(Data entries)
|---|
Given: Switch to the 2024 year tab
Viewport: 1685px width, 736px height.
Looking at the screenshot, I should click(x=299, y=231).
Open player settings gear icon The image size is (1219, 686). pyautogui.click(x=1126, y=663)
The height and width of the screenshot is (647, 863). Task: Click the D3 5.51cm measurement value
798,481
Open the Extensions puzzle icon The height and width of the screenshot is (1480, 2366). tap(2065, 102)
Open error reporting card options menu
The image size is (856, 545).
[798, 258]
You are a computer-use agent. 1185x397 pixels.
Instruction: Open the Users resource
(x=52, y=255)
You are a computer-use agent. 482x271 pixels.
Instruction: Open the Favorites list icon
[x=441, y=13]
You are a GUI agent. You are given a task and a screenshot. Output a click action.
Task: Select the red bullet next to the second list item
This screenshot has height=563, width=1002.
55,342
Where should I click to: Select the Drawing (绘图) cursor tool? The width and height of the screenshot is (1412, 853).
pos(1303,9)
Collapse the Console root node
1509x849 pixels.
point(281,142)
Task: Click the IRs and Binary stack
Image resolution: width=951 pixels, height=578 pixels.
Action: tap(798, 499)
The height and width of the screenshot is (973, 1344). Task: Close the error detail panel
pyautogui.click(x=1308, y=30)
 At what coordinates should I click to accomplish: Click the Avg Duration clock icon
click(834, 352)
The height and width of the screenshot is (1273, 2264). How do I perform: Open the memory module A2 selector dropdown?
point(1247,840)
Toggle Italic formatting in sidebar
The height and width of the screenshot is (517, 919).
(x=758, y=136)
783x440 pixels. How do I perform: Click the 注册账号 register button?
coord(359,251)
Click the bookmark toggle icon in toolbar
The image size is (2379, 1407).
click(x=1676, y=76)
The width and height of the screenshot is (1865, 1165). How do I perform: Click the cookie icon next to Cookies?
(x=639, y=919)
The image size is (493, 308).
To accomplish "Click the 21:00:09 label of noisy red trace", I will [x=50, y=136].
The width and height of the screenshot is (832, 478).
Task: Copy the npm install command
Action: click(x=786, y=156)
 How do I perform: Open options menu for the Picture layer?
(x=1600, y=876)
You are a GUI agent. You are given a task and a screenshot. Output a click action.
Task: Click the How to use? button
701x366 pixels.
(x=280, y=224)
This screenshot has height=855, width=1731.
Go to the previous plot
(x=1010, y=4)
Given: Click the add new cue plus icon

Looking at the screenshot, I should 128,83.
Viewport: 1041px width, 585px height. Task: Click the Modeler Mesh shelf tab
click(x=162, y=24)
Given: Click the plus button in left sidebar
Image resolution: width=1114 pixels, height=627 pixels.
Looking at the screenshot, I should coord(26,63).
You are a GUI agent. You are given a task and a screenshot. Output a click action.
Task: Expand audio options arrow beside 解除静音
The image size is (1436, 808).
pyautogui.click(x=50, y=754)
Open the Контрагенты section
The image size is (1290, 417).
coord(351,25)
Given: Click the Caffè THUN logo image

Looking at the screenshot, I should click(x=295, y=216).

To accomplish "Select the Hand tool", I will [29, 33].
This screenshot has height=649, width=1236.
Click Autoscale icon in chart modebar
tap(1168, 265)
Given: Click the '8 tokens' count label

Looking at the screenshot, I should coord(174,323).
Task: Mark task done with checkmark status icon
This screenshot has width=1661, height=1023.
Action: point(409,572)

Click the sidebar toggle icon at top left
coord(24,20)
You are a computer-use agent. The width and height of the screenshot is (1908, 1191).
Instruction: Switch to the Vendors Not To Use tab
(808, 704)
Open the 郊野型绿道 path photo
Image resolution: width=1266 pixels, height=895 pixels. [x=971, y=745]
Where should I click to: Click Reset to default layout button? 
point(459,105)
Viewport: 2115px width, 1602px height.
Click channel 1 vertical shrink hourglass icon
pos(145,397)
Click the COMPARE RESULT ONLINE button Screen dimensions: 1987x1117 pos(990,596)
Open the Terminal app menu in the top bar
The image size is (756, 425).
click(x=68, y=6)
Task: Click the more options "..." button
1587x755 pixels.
|---|
All lines carrying the word "computer" must be copied from the data above.

You are a computer-use agent. 1185x397 pixels.
You are a computer-use agent. 482x271 pixels.
You are a computer-use agent. The width and height of the screenshot is (1908, 1191).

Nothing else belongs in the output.